Saturday, April 23, 2011

Becoming a Lawyer is Career Suicide, Yes. But What About Becoming a Para?

We received this letter and I was hoping someone who knows more about the paralegal industry and getting a paralegal degree could comment and guide this lost lemming:

Hi Angel and Hardknocks,
I came across your 'disenchanted lawyer' blog because I've been looking into starting a Paralegal Certification program this Fall -- career change from being a teacher to a paralegal.  So while I don't have any tips for you about the legal profession, I was hoping I could trouble you with some questions?
For one thing, I'm terrified about putting in the time and money to earn a Paralegal Certificate only to be left unemployed, as this seems to be a huge problem for lots of paralegals and others working in the legal profession.  Why are there so many unemployed paralegals, and why is it so difficult to find a job, and yet at the same time, there are TONS of articles floating around praising the paralegal profession as America's "Top Growing Profession," discussing the supposedly high demand for paralegals?  Are those articles all just bullshit?  Or is it a case where it depends on your location, like some places have a high demand for paralegals while others don't?
Another thing I wondered -- do you think that WHERE you obtain paralegal certification plays a role in obtaining a job?  I'm trying to decide between two ABA approved programs in my area -- one is COD, a community college that just got ABA approved 1 year ago.  It's the cheapest option by far, but I worry that the quality of the classes will be lacking.  
The other option is Loyola University, a private school in Chicago that has been ABA approved for a long time but costs approximately 4 times more than the other program...  My main concern is finding a job afterwards -- if the expensive university will better prepare me for the work, and will guarantee better job opportunities, then the extra tuition is worth it.  But if law firms don't care where you obtain certification, then I should go for the cheaper option.  What do you think?
Thanks so much for any help you can offer, and good luck with your work!
Dearest Para-to-Be,
My guess is that paras are suffering just as much as lawyers because new and unemployed and unemployable lawyers are infiltrating their ranks as well.  That's just a guess.  As for what type of certification?  I don't even know that it's necessary.  I, for one, would rather a college grad who is smart and sharp and will work for pennies.   Don't kill me because I'm honest.  I've actually never had a paralegal work under me that was "trained" as a paralegal--except for one. I hated that bitch.  She knew the CPLR far better than I and held her knowledge hostage like a prison warden.

What do you guys think?  Paralegal v. Teacher v. Lawyer?  What about marrying rich?  Is that option on the table?

**Source information:**
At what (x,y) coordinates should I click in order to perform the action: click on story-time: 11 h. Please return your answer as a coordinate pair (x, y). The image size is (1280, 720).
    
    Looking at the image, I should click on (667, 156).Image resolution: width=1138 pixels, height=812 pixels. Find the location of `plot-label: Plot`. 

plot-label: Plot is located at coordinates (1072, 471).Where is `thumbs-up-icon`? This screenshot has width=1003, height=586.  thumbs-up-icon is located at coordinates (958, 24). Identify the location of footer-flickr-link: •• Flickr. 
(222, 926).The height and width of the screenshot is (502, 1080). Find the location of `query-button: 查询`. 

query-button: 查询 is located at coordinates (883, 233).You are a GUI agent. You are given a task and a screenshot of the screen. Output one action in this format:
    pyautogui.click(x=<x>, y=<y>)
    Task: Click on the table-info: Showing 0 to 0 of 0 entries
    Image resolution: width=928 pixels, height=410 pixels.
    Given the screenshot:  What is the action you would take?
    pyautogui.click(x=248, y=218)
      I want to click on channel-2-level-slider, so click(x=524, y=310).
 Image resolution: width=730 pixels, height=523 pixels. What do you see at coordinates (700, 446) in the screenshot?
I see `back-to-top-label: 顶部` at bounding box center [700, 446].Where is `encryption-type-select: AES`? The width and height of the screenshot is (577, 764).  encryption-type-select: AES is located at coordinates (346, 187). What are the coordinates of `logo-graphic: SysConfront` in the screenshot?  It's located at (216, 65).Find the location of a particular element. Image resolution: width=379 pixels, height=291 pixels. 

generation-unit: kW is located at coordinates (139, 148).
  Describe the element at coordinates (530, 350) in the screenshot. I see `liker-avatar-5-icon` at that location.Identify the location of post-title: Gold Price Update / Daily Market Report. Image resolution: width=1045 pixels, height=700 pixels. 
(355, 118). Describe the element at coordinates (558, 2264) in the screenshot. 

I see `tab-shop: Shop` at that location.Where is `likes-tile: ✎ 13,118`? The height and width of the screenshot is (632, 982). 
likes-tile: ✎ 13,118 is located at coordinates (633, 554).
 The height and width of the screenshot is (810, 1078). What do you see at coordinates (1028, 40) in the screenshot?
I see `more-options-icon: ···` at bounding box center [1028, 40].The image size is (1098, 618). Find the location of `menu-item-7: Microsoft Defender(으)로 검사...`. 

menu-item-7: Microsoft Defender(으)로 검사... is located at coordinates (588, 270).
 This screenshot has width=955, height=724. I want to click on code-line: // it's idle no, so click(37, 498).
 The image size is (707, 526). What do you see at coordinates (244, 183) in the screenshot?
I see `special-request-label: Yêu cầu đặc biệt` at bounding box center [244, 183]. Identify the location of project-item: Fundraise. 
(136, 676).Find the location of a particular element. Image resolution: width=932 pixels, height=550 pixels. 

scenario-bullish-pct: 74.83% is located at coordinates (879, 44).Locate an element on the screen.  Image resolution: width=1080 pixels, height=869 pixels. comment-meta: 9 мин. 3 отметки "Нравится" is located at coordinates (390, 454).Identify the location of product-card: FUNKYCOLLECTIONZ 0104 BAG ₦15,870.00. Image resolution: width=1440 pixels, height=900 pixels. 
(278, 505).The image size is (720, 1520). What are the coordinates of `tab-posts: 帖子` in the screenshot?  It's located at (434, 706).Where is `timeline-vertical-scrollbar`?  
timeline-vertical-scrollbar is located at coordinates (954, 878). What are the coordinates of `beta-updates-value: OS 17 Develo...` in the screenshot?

**Problem A:**
Translate this sentence from the blog post about becoming a paralegal into Spanish: "It's the cheapest option by far, but I worry that the quality of the classes will be lacking."
**Problem B:**
In the blog post about becoming a paralegal, rewrite the passage starting at "For one thing, I'm" and ending at "while others don't?", swapping "paralegals" for "legal assistants".
**Problem C:**
Write the next part of the blog post about becoming a paralegal, carrying on after its last line.

**Written answer A:**
Es, con diferencia, la opción más barata, pero me preocupa que la calidad de las clases deje que desear.

**Written answer B:**
For one thing, I'm terrified about putting in the time and money to earn a Paralegal Certificate only to be left unemployed, as this seems to be a huge problem for lots of legal assistants and others working in the legal profession.  Why are there so many unemployed legal assistants, and why is it so difficult to find a job, and yet at the same time, there are TONS of articles floating around praising the paralegal profession as America's "Top Growing Profession," discussing the supposedly high demand for legal assistants?  Are those articles all just bullshit?  Or is it a case where it depends on your location, like some places have a high demand for legal assistants while others don't?

**Written answer C:**
Monday, April 11, 2011

Night Shift! Something to Aspire To...

From: "Andrew D. Rider" <>
Date: Fri, 8 Apr 2011 13:37:41 -0400
To: Andrew D. Rider<>
Subject: Hire Counsel is Currently Staffing a Night Shift for Admitted Attorneys in Westfield, NJ

Project Details:
  • Location – Westfield, NJ
  • Start Date – Mid April
  • Duration – 4 to 6 Weeks
  • Schedule – 6:00 PM to 2:00 AM
  • Rate - $29.00 per hour
  • Project Type: Document Review - relevancy and privilege issues
Project Requirements:
  1. Bar Membership – Any US Jurisdiction
  2. Availability – 4 to 6 weeks and not have vacation/travel plans during the duration of the project (Holidays and a day here or there will not be a problem)
  3. Experience – 6+ previous document review or litigation experience is preferred
Simply respond to this email (please do not change the subject line), attach your resume as a MS Word file (even if you know we have it already), and indicate that you meet the requirements listed above.

What Happens Next?
When we receive your resume and email indicating how you meet each of the requirements listed above we will review the resume and call you if we believe there is a good potential that you would be selected.  Once we have spoken to you and obtained your permission we will send the resume to our client.  Once we hear from them we will let you know if you were selected for the project.  We will not send your resume ANYWHERE without your express permission to do so.

Why am I receiving this email?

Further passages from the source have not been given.